Following the jury's verdict, Defendant filed a motion to set aside the guilty verdicts and enter a judgment of acquittal. The Court denied the motion. The Court conducted a sentencing hearing on June 5, 2017. After addressing various objections and issues related to the sentencing, the Court sentenced Defendant to 48 months in prison. [Sentencing Hearing, DN 293.] The United States also requested the Court order Defendant to forfeit $428,800 and pay $97,324.30 in restitution. The Court deferred its decision on the amount of forfeiture and restitution pending supplemental briefing by the parties.
II. DISCUSSION
A. Forfeiture
The criminal-forfeiture statute provides that an individual convicted of a drug offense "punishable by imprisonment for more than one year shall forfeit to the United States . . . any property constituting, or derived from, any proceeds the person obtained, directly or indirectly, as a result of such violation." 21 U.S.C. § 853(a)(1); United States v. Darji, 609 Fed Appx. 320, 331-32 (6th Cir. 2015). The Court "must construe § 853 liberally in order to effectuate its remedial purpose." Darji, 609 Fed. Appx. at 332 (citing 21 U.S.C. § 853(o)). "Criminal forfeiture is considered to be punishment and therefore is part of the sentencing process." United States v. Smith, 770 F.3d 628, 637 (7th Cir. 2014)(citing Libretti v. United States, 516 U.S. 29, 39 (1995)). "The Government therefore has the ultimate burden of establishing the forfeitures by a preponderance of the evidence." Id.
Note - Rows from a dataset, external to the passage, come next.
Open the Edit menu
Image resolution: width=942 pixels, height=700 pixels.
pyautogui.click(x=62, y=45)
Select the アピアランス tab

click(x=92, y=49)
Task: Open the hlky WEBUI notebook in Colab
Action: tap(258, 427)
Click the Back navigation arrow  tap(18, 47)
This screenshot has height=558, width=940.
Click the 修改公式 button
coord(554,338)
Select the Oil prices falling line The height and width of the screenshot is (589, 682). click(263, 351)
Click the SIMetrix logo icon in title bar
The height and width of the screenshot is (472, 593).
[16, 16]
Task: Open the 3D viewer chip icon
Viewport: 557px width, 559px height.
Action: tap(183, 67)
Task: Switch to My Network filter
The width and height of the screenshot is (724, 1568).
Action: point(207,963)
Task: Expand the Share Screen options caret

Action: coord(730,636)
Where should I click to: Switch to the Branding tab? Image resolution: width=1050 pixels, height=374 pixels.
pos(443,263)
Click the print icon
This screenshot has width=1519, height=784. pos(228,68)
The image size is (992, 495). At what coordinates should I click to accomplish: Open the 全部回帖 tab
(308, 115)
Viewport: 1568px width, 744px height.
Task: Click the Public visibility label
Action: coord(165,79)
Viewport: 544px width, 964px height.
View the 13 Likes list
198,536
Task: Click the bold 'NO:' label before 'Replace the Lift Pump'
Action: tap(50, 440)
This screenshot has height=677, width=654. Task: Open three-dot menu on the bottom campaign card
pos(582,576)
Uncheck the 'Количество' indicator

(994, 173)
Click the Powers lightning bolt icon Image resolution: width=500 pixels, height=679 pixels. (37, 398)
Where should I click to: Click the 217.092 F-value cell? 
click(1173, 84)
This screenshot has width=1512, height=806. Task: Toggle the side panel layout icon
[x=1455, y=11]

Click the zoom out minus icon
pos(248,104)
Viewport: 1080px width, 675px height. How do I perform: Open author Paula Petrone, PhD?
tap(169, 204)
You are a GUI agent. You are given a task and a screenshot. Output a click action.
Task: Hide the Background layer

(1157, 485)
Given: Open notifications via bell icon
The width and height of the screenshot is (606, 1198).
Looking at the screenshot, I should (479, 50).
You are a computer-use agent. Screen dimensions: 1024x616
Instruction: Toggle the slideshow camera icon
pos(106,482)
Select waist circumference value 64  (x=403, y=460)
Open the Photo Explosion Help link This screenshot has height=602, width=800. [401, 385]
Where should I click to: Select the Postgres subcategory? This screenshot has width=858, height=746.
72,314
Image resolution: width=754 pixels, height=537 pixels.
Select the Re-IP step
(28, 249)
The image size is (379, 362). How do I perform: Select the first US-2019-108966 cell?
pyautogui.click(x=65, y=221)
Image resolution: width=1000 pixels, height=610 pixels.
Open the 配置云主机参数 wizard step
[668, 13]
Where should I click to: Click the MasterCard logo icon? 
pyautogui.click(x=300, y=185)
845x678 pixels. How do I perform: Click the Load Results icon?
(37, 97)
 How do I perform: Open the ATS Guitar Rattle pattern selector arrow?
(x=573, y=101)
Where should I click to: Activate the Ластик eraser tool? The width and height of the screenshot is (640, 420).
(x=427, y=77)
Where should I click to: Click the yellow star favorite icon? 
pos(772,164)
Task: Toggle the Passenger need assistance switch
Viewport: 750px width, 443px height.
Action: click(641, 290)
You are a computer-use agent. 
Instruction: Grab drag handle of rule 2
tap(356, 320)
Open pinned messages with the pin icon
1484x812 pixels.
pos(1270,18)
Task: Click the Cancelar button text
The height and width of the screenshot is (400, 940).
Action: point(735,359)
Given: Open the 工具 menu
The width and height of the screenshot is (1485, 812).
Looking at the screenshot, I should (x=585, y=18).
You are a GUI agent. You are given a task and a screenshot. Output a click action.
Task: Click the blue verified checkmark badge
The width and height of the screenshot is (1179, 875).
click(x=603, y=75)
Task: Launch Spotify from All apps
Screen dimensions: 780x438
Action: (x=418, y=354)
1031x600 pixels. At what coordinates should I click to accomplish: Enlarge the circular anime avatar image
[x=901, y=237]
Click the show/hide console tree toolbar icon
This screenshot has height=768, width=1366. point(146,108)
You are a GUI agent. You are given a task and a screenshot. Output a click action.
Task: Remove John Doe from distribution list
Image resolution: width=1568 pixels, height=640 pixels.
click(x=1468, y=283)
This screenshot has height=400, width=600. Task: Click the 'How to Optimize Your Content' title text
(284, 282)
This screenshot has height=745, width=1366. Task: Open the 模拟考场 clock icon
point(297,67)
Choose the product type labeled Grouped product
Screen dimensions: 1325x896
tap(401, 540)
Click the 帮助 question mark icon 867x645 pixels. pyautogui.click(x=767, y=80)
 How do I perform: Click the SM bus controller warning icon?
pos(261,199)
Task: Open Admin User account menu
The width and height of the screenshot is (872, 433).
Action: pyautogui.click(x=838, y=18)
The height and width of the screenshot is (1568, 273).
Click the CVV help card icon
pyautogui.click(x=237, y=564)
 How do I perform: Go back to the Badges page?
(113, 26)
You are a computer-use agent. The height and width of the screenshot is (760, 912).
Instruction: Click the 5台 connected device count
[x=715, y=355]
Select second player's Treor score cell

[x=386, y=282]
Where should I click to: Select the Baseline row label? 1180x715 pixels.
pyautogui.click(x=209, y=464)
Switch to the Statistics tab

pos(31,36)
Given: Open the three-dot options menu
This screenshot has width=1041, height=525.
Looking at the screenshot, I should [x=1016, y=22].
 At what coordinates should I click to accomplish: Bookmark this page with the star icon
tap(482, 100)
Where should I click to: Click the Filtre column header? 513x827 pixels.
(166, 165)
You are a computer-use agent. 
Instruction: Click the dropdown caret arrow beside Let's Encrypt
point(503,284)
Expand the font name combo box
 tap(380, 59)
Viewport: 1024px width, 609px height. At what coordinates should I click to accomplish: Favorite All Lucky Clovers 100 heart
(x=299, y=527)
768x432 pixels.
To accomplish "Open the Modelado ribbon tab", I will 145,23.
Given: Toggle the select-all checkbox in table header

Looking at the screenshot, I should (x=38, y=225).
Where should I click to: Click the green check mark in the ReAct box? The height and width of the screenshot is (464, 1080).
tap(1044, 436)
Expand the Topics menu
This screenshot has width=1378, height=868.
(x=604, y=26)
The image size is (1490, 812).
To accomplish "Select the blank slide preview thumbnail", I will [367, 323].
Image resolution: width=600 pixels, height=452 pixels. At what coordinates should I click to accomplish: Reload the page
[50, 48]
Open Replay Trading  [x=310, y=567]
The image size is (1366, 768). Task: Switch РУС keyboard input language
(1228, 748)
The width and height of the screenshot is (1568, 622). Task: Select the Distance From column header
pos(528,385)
In its original Sentencing Memorandum, the United States requested the Court order Defendant to forfeit: (a) $393,750 representing the alleged illegal proceeds from the distribution of the controlled substances between January 2009 to September 2012 and (b) $35,050 representing the cash seized at Defendant's residence and cash used by Defendant to purchase a vehicle. At the hearing, the Court declined to order forfeiture in the amount requested by the United States. The Government's calculation of Defendant's alleged gains related to the uncharged, unlawful distribution of oxycodone and hydrocodone is overly speculative. The evidence presented is insufficient to accurately calculate a forfeiture award with respect to proceeds from the uncharged prescription sales by Kudmani from 2009 to 2012.
At the Court's direction, the United States tendered alternative forfeiture calculations. According to the United States, calculation of every controlled substance (hydrocodone or oxycodone) prescription for all listed patients in the Second Superseding Indictment during the indictment period demonstrates that Kudmani earned $8,785 ($35.00 multiplied by 251 prescriptions) from unlawfully distributing controlled substances to those specific patients. Similarly, the record further reflects that officers seized $20,050 in Kudmani's closet and that Kudmani purchased a 2012 Honda Accord with $15,000 in cash and a $5,971.63 check.
Defendant objects to these calculations. First, Defendant maintains that the patients referred to in Counts 4 and 6 did not pay Kudmani for writing their prescriptions. Defendant contends that a review of KASPER for these two patients shows that they received 82 relevant prescriptions, thus reducing the total amount of illegal proceeds by $2,870. The United States does not refute this statement. However, from the Court's review of the original sentencing memorandum and the exhibits tendered therewith, the Court can only find 30 prescriptions of Endocet (oxycodone) prescribed to CR (Count 4) and 21 prescriptions of Endocet prescribed to JH (Count 6) that were included in the Government's revised forfeiture amount. Therefore, the Court will reduce the amount of forfeiture by $1,785 ($35.00 multiplied by 51 prescriptions). Defendant shall forfeit $7,000 representing the amount earned from unlawfully distributing controlled substances to the specific patients listed in Counts 1-19 of the Second Superseding Indictment.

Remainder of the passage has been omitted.